This is an automated email from the ASF dual-hosted git repository.

dongjoon pushed a commit to branch master
in repository https://gitbox.apache.org/repos/asf/spark.git


The following commit(s) were added to refs/heads/master by this push:
     new b5297c4  [SPARK-20680][SQL] Spark-sql do not support for creating table with void column datatype
b5297c4 is described below

commit b5297c43b0bd5a62a20fb047fdee24ebd63f939d
Author: LantaoJin <ji...@gmail.com>
AuthorDate: Tue Jul 7 18:58:01 2020 -0700

    [SPARK-20680][SQL] Spark-sql do not support for creating table with void column datatype
    
    ### What changes were proposed in this pull request?
    
    This is the new PR which to address the close one #17953
    
    1. support "void" primitive data type in the `AstBuilder`, point it to `NullType`
    2. forbid creating tables with VOID/NULL column type
    
    ### Why are the changes needed?
    
    1. Spark is incompatible with hive void type.

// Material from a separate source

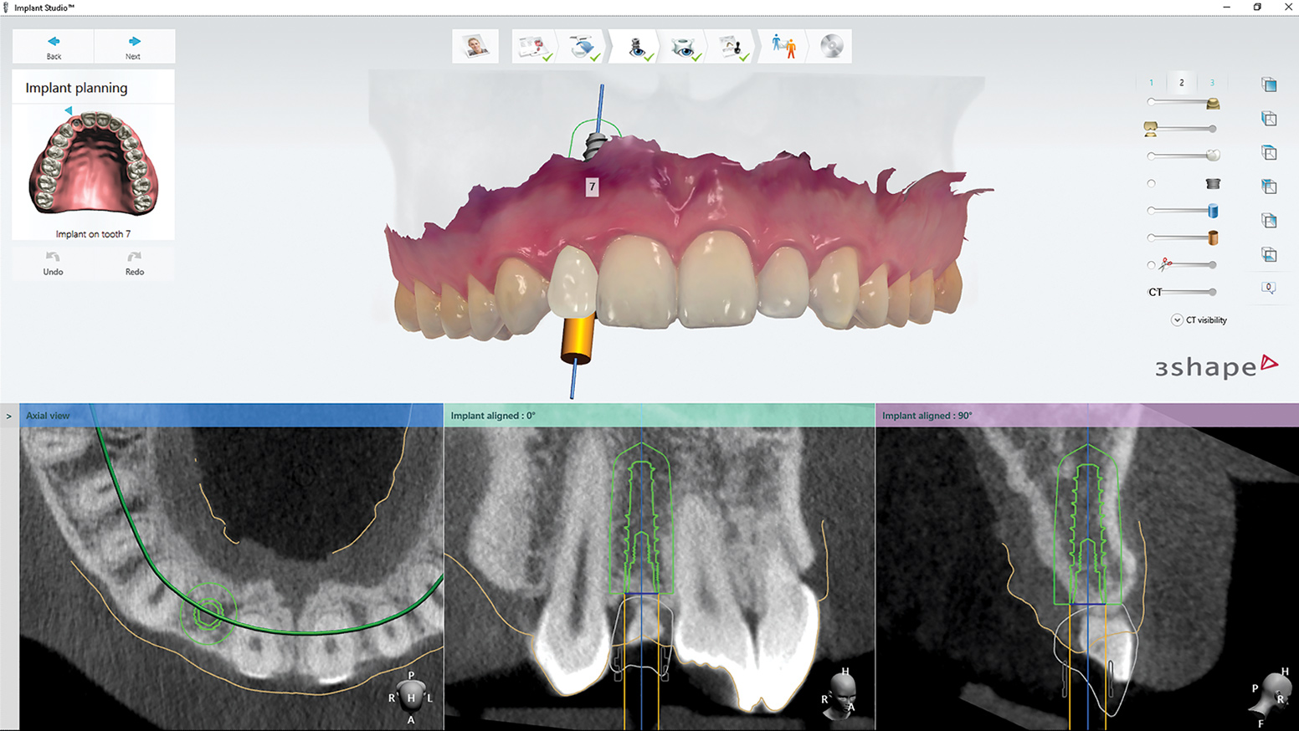
Task: Switch to visibility preset tab 1
Action: (1151, 83)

When Hive table schema contains void type, DESC table will throw an exception in Spark.
    
    >hive> create table bad as select 1 x, null z from dual;
    >hive> describe bad;
    OK
    x	int
    z	void
    
    In Spark2.0.x, the behaviour to read this view is normal:
    >spark-sql> describe bad;
    x       int     NULL
    z       void    NULL
    Time taken: 4.431 seconds, Fetched 2 row(s)
    
    But in lastest Spark version, it failed with SparkException: Cannot recognize hive type string: void
    
    >spark-sql> describe bad;
    17/05/09 03:12:08 ERROR thriftserver.SparkSQLDriver: Failed in [describe bad]
    org.apache.spark.SparkException: Cannot recognize hive type string: void
    Caused by: org.apache.spark.sql.catalyst.parser.ParseException:
    DataType void() is not supported.(line 1, pos 0)
    == SQL ==
    void
    ^^^
            ... 61 more
    org.apache.spark.SparkException: Cannot recognize hive type string: void
    
    2. Hive CTAS statements throws error when select clause has NULL/VOID type column since HIVE-11217
    In Spark, creating table with a VOID/NULL column should throw readable exception message, include
    
    - create data source table (using parquet, json, ...)
    - create hive table (with or without stored as)
    - CTAS
    
    ### Does this PR introduce any user-facing change?
    
    No
    
    ### How was this patch tested?
    
    Add unit tests
    
    Closes #28833 from LantaoJin/SPARK-20680_COPY.
    
    Authored-by: LantaoJin <ji...@gmail.com>
    Signed-off-by: Dongjoon Hyun <do...@apache.org>
---
 python/pyspark/sql/types.py                        |   3 +
 .../sql/catalyst/analysis/ResolveCatalogs.scala    |  11 ++
 .../spark/sql/catalyst/parser/AstBuilder.scala     |   1 +
 .../sql/connector/catalog/CatalogV2Util.scala      |  21 +++-
 .../org/apache/spark/sql/types/NullType.scala      |   4 +
 .../sql/catalyst/parser/DataTypeParserSuite.scala  |   1 +
 .../catalyst/analysis/ResolveSessionCatalog.scala  |  11 ++
 .../spark/sql/execution/datasources/rules.scala    |   3 +
 .../sql-functions/sql-expression-schema.md         |   2 +-
 .../sql-tests/results/ansi/literals.sql.out        |   2 +-
 .../sql-tests/results/inline-table.sql.out         |   2 +-
 .../resources/sql-tests/results/literals.sql.out   |   2 +-
 .../sql-tests/results/misc-functions.sql.out       |   2 +-
 .../sql-tests/results/postgreSQL/select.sql.out    |   4 +-
 .../results/sql-compatibility-functions.sql.out    |   6 +-
 .../sql-tests/results/udf/udf-inline-table.sql.out |   2 +-
 .../spark/sql/FileBasedDataSourceSuite.scala       |   2 +-
 .../org/apache/spark/sql/hive/HiveStrategies.scala |   3 +
 .../spark/sql/hive/execution/HiveDDLSuite.scala    | 121 +++++++++++++++++++++
 .../spark/sql/hive/orc/HiveOrcSourceSuite.scala    |   2 +-
 20 files changed, 191 insertions(+), 14 deletions(-)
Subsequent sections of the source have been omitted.